Find the area of a hexagon with an apothem of 5.5 times the square root of 3.
A hexagon has six sides, so n=6.
Use the formula given in:
http://www.jiskha.com/display.cgi?id=1336457737
To find the area of a hexagon, you can use the formula:
Area = (3 * sqrt(3) * apothem^2) / 2
Given that the apothem is 5.5 times the square root of 3, let's substitute this value into the formula:
Area = (3 * sqrt(3) * (5.5 * sqrt(3))^2) / 2
First, simplify the expression inside the parentheses:
Area = (3 * sqrt(3) * 5.5^2 * sqrt(3)^2) / 2
Next, simplify the square terms:
Area = (3 * sqrt(3) * 30.25 * 3) / 2
Now, multiply 30.25 and 3:
Area = (3 * sqrt(3) * 90.75) / 2
Finally, simplify the expression:
Area = (3 * sqrt(3) * 90.75) / 2
Area = 272.25 * sqrt(3) square units
Therefore, the area of the hexagon with an apothem of 5.5 times the square root of 3 is 272.25 times the square root of 3 square units.

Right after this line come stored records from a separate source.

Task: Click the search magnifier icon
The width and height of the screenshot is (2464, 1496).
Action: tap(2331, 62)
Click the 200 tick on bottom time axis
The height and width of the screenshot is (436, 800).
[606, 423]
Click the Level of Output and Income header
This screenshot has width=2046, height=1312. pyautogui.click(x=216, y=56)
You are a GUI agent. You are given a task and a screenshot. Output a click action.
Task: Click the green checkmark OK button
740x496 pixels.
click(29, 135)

To find the area of a hexagon, we can use the formula:
Area = (3 * (√3) * a^2) / 2,
where "a" is the length of the apothem.
In this case, the apothem is given as 5.5√3, so we can substitute this value into the formula:
Area = (3 * (√3) * (5.5√3)^2) / 2.
First, let's simplify (5.5√3)^2:
(5.5√3)^2 = (5.5)^2 * (√3)^2 = 30.25 * 3 = 90.75.
Plugging this value into the formula, we get:
Area = (3 * (√3) * 90.75) / 2.
Now, let's calculate the area:
Area = (3 * (√3) * 90.75) / 2 = (3 * (√3) * 90.75) / 2 ≈ 469.768.
Therefore, the area of the hexagon with an apothem of 5.5√3 is approximately 469.768 square units.